§ Dataset entries:

..............................

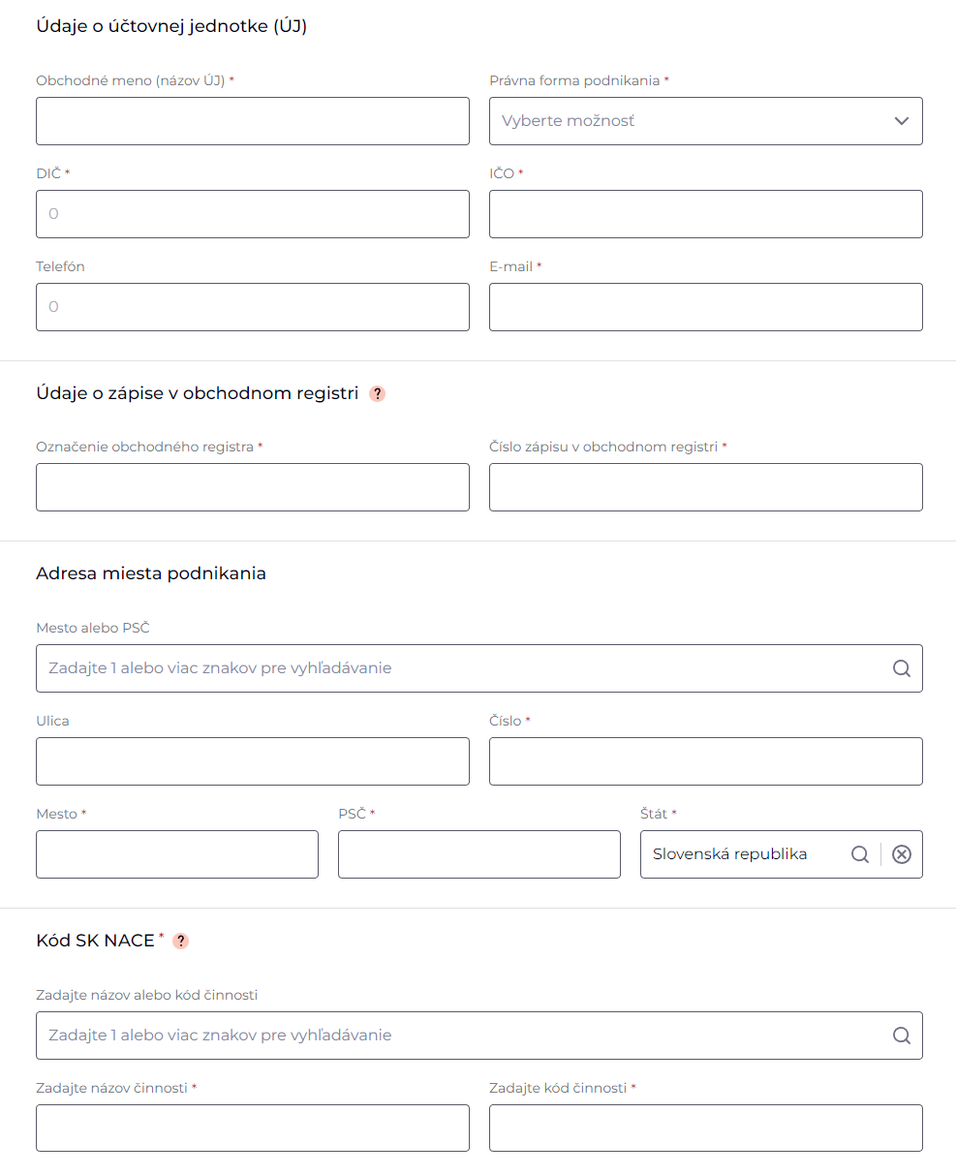Click help icon beside obchodnom registri heading

[378, 394]
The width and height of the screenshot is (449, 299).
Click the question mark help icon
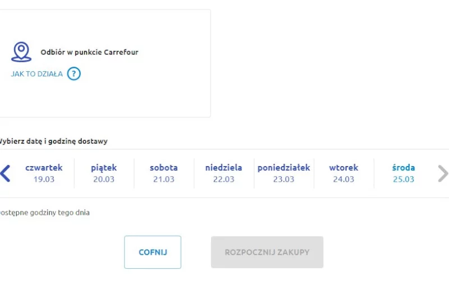click(74, 74)
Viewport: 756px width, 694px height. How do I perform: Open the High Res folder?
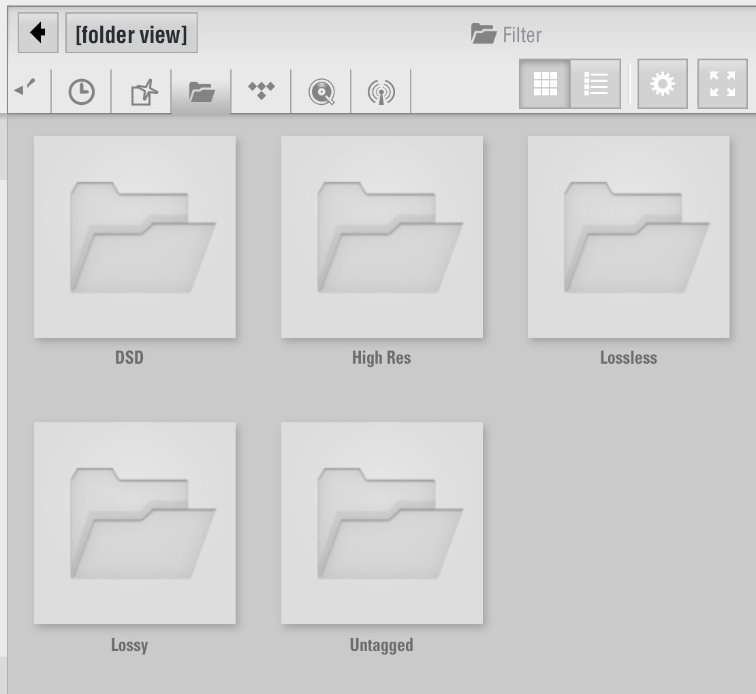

..............................

§ WORK REQUEST:
Your answer must be a single number: the count of lines in the records that hold the word "width".

§ COMPLETED TASK:
2